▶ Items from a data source
□ □ □ □ □ □ □

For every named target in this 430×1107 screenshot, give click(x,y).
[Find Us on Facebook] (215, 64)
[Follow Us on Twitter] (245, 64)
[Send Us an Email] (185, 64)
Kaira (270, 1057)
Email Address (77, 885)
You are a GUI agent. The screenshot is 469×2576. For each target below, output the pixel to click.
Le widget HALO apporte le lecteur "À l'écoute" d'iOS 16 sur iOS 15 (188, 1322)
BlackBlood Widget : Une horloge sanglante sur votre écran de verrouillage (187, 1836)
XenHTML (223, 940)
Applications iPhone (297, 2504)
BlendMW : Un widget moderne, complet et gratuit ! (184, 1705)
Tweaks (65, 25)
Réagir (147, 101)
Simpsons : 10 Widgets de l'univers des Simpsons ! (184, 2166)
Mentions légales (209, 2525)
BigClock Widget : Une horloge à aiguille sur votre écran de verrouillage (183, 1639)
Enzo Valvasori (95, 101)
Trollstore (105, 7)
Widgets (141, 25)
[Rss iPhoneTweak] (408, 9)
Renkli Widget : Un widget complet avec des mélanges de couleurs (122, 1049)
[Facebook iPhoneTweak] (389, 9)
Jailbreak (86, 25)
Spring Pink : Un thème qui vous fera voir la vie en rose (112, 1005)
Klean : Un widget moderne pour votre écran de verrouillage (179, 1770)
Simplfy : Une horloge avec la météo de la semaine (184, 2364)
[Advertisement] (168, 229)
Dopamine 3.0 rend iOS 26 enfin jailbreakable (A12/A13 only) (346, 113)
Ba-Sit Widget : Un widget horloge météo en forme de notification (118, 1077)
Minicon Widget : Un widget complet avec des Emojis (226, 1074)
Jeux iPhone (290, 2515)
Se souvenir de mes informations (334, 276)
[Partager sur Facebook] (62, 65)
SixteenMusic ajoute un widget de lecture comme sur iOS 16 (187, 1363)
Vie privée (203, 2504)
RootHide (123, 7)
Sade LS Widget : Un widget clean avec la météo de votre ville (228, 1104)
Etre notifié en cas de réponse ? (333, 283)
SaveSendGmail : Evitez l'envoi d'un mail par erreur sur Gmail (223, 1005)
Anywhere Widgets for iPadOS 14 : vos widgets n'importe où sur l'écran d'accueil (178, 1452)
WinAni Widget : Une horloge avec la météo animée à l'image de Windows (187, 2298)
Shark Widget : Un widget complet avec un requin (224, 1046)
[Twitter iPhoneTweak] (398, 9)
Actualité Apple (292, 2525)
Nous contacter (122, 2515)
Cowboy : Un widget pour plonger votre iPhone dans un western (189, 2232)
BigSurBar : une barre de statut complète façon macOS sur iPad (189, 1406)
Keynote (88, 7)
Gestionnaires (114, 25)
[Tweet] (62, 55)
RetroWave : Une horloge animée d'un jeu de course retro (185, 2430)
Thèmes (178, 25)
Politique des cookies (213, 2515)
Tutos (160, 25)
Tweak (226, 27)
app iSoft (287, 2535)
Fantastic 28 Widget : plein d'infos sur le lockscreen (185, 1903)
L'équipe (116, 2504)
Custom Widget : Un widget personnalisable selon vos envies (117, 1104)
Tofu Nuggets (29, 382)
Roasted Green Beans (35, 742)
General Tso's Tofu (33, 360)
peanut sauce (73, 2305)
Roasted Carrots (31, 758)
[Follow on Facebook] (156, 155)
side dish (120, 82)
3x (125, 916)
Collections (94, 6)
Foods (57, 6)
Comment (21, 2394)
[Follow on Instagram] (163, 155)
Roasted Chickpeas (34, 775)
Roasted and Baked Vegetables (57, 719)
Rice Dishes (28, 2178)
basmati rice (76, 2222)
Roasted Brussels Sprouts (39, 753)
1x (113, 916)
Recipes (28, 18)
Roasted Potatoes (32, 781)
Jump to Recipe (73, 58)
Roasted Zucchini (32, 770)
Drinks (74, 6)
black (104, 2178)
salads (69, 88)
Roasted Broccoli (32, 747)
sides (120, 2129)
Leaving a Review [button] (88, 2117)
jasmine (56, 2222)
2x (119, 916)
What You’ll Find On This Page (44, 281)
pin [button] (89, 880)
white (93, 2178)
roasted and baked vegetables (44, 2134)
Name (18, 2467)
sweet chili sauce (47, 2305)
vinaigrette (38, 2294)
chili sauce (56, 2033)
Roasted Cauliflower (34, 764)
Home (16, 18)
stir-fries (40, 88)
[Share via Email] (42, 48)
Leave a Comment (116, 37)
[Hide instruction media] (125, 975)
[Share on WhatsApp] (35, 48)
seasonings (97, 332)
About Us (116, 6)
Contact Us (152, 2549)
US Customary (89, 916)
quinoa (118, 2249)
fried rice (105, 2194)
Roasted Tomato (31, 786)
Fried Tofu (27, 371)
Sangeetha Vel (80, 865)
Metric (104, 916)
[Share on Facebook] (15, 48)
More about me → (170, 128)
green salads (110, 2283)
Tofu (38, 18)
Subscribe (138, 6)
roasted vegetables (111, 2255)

□ □ □ □ □ □ □

▶ Task to carry out
Wherever the string "click" is found in the entries, copy the line it sits in.

▶ Solution
For every named target in this 430×1107 screenshot, give click(x,y).
You are a GUI agent. The screenshot is 469×2576. For each target below, output the pixel to click.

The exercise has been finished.